Opportunity to remedy breach before termination
INTERSERVE v HITACHI [2017]
The Court granted a declaration that a contractor ought to have been given the opportunity to remedy its breach of contract before its engagement was ended.
Facts:
- Hitachi (“H”) had been appointed to construct an ‘energy from waste’ plant who then appointed Interserve (“I”) as its sub-contractor.
- Clause 43 of the contract, headed ‘Termination for Contractor Default’, provided that upon the occurrence of a range of stated events, including material breach, H could terminate I’s engagement, “subject to Sub-Clause 43.1A”.
- Work proceeded until one of the stated events occurred and H sought to end I's employment with immediate effect without giving I any opportunity to remedy the breach.
- Clause 43.1A stated that in the event of certain specific defaults by I, “[H] may (at its absolute discretion) notify [I] of the default and if [I] fails to commence and diligently pursue the rectification of the default within a period of seven (7) Days after receipt of notification, [H] may by notice terminate the employment of [I] under the Contract".
- The termination notice said, “For the avoidance of doubt, [H] does not exercise its discretion to provide a 7 day period for rectification under Clause 43.1A of the Conditions”. H argued that the ‘absolute discretion’ wording related only to its decision whether or not to serve notice under clause 43.1A. It maintained that if it chose not to give notice under clause 43.1A, it could instead simply give notice to terminate immediately under clause 43.1 without having to give I any opportunity to remedy.
Decision:
- The Court did not support H’s argument, deciding that the right to terminate was ‘subject to’ or conditional upon the clause 43.1A procedure having been followed. In the instances covered by clause 43.1A, the right to terminate only existed if notice had first been given under clause 43.1A and I had to be given an opportunity to rectify its default. In other words clause 43.1A was given priority by the ‘subject to’ wording.
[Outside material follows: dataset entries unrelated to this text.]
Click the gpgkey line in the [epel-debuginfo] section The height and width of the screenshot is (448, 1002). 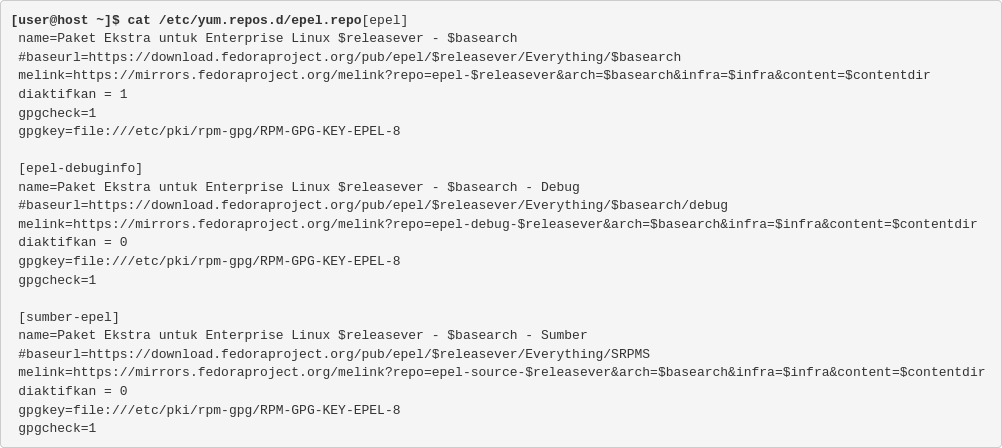pyautogui.click(x=209, y=261)
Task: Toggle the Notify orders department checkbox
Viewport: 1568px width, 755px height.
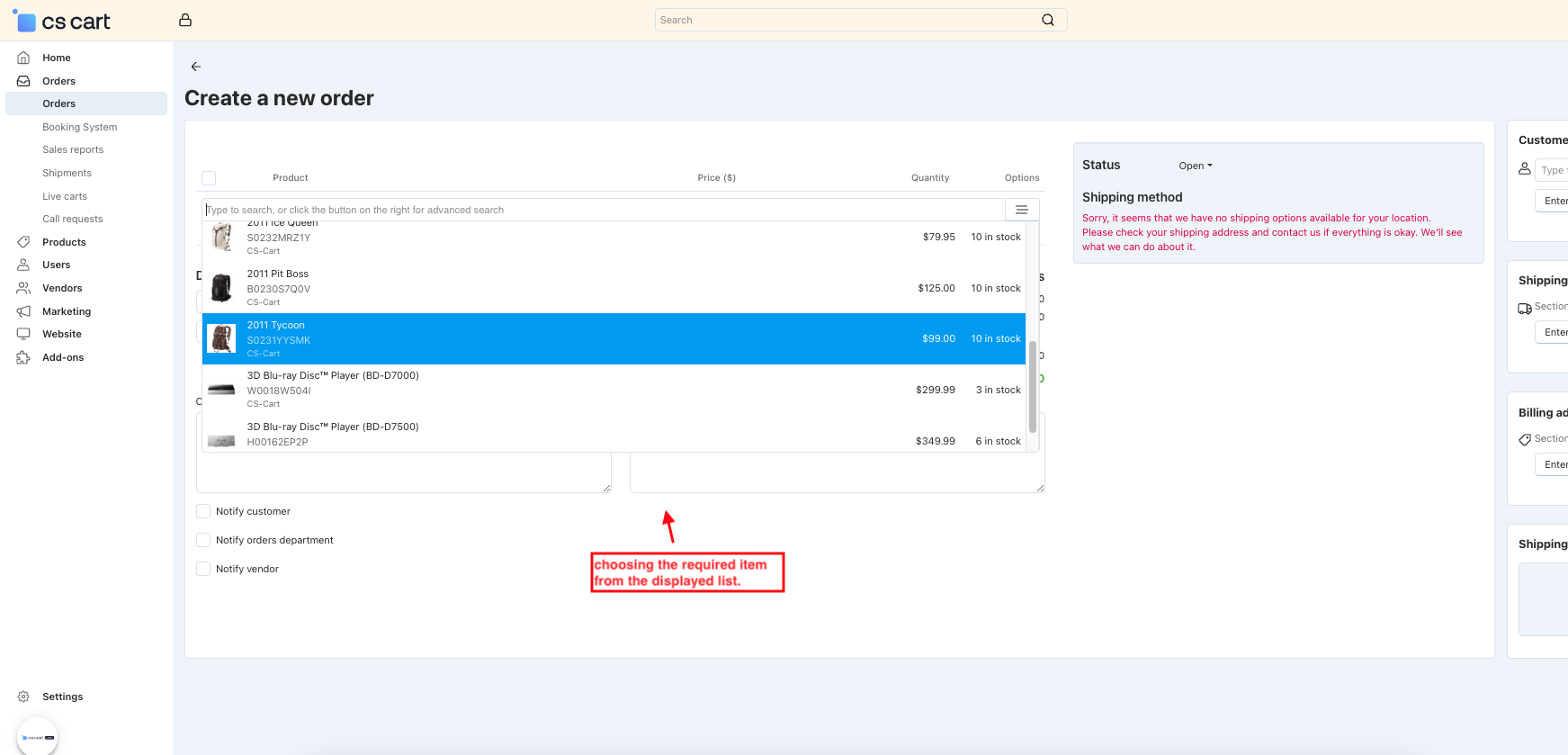Action: coord(203,540)
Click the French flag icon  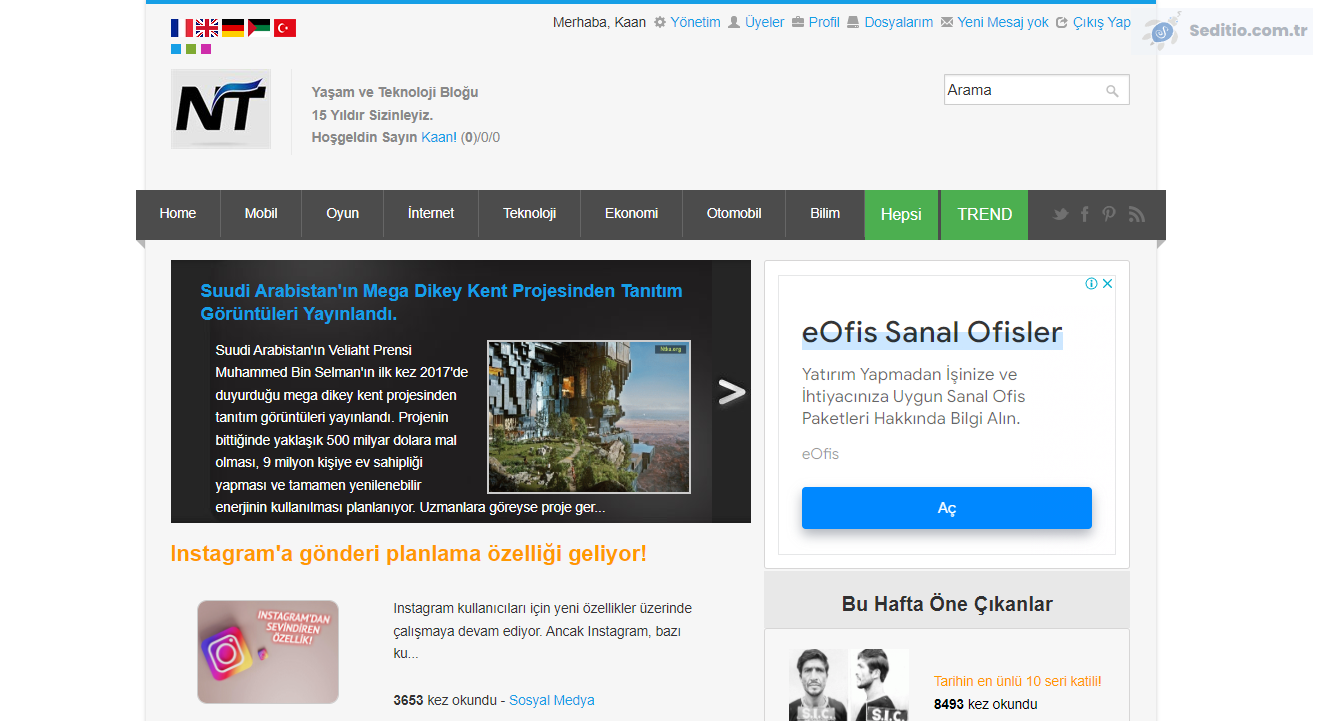(x=182, y=28)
- Then the Court turned to the meaning of the words ‘at its absolute discretion’ in clause 43.1A. It said that these words emphasised that the decision whether or not to commence the termination process was entirely a matter for H and that failure to do so would not have adverse consequences, such as an argument that the lack of a notice suggests the absence of a default or the waiver of its right to rely on the default. The reference to ‘absolute discretion’ did not make the seven-day remedy period optional if H wanted to go down the termination route.
Points to note:
- The decision seems entirely unsurprising given the drafting. What it does re-affirm is the fact that the Courts are relatively cautious when allowing contracting parties to terminate commercial contracts whether for breach or otherwise. That is particularly the case in situations where a party is seeking to end a significant contract without allowing any opportunity to remedy.
- Crucially in reaching its conclusions, the Court paid particular attention to the sense in which the same phrases which the Court was being asked to interpret had been used elsewhere within the Agreement. Clearly, such assistance will only rarely be available but if the phrase in question is one that features in other parts of a document, it would be well worth considering whether such use supports your favoured interpretation.